Specifically I am going to address Rule B.5(a) that identifies the pre-match duties the referee is required to perform prior to each match:
- “Check on adequacy of preparation of court with respect to cleanliness, lighting, court hinders, and temperature.” While a referee may have little ability to do anything about the lighting or temperature, they do have the ability to clean the floor and walls or find someone who can if they are wet or dirty from the match before. While on the court, the referee should look the court over for potential court hinders that will need to be mentioned to the players.
- “Check on availability and suitability of materials to include balls, towels, scorecards, pencils, and timepiece necessary for the match.” The official needs to obtain the scorecard and pencil as well as bring either a phone or watch to the court with them to keep track of time between games, timeouts, etc. They should ask the tournament desk for two balls in case the first one breaks and obtain a towel to be used to wipe up moisture as needed during the match.

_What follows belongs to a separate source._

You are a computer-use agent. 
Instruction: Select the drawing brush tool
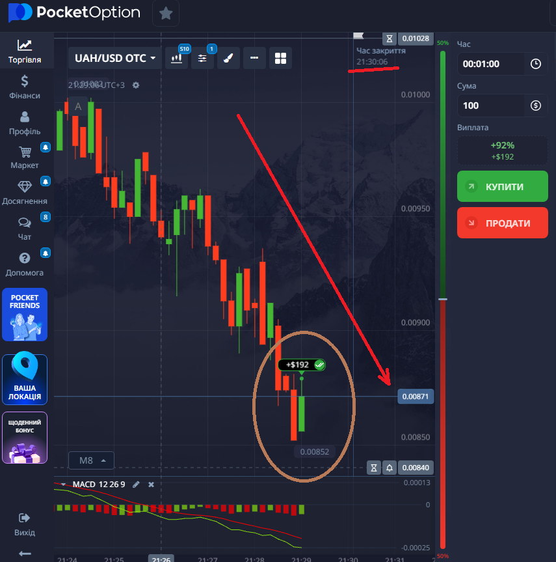click(228, 58)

- “Check the readiness and qualifications of the line judges and scorekeeper if used. Review appeal procedures and instruct them of their duties, rules, and local regulations.” If these positions are not requested or assigned for the match, then the referee can skip past this step. However, line judges may be assigned to a match. In this case, it is the referee’s responsibility to verify that the individuals who have been selected understand their duties and how to comply. See Subsections B.6, B.7, and B.8 for the rules regarding line judges, appeals, and the outcome of appeals.

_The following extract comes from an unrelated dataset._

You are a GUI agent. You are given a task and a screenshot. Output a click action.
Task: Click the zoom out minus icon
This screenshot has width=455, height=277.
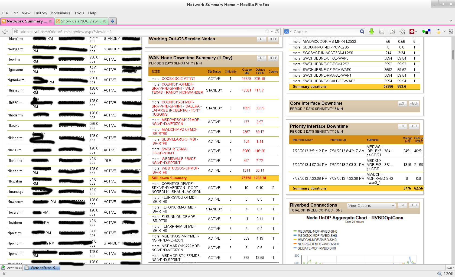click(382, 32)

- “Go onto the court to make introductions; brief the players on court hinders (both designated and undesignated); identify any out-of-play areas [see rule 2.1(a)]; discuss local regulations and rule modifications for this tournament; and explain often-misinterpreted rules, such as screen serves and calling hinders.” Most of the details mentioned above are self-explanatory. After introducing themselves to the players on the court, the referee should explain any special rule differences unique to this tournament that may not be known. I recommend that the referee explain a screen before every match. A screen serve specifically should not be called unless all three following aspects are met: (a) the ball passed so closely to the server (or server’s partner in doubles) that it prevented the receiver from having a clear view of the ball; (b) the receiver was in the proper position to return the ball; and (c) the receiver was negatively impacted by the closeness. Aspects (a) and (b) may have been met, however the receiver has a set-up off the back wall from the serve. In these cases, the referee should not take that offensive opportunity away from the receiver. The referee should watch the reaction of the receiver and see if they are signaling that they were negatively impacted by the potential screen before calling one. Often, this is signaled by the receiver raising their off-hand while continuing to return the serve.

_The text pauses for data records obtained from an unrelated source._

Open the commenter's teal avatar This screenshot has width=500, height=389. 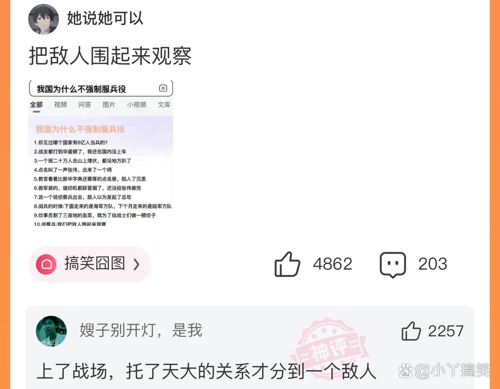[51, 331]
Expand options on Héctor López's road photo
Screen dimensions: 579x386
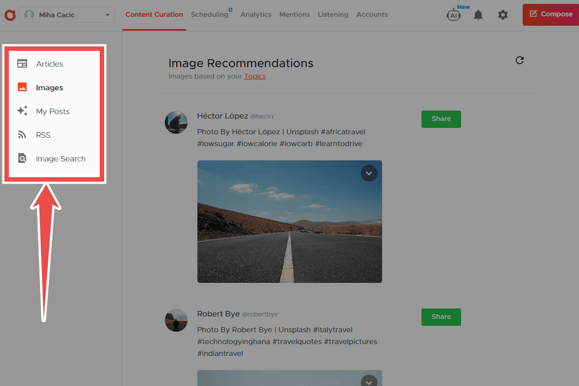(369, 173)
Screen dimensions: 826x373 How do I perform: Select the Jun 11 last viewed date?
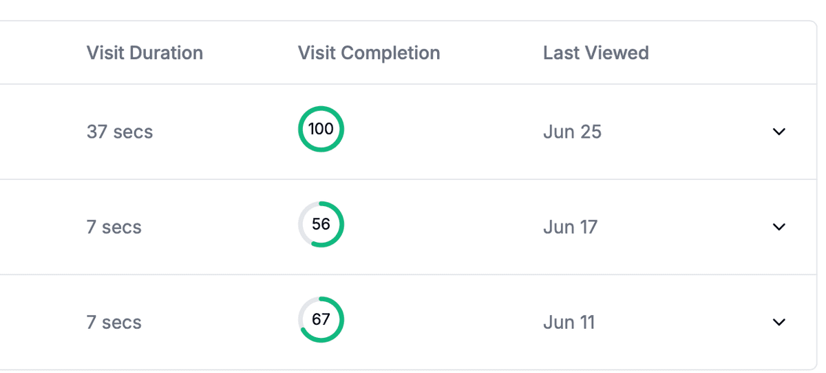tap(569, 322)
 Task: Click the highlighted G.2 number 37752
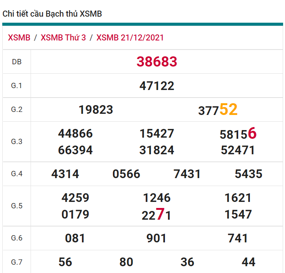pyautogui.click(x=218, y=110)
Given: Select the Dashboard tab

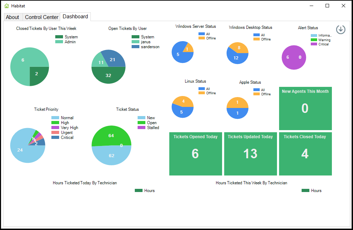Looking at the screenshot, I should click(x=75, y=16).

- “Inspect players’ equipment; identify the line judges; verify selection of a primary and alternate ball.” While still on the court, the referee should visually inspect players’ racquets and goggles, making sure they are within specifications and being used properly. The referee needs to introduce the line judges and indicate where they will be located outside of the court. Finally, the main ball and alternate ball should be presented.
- “Toss coin or use another equally random method and offer the winner the choice of serving or receiving in the first game.” Just before leaving the court, the official should flip a coin to determine who gets the choice to serve or receive in game one. As indicated in the rule, having one player pick a number written on the back of the scorecard, for instance, is an acceptable alternative method, as long as the referee shows the players after the choice has been made what the correct answer was.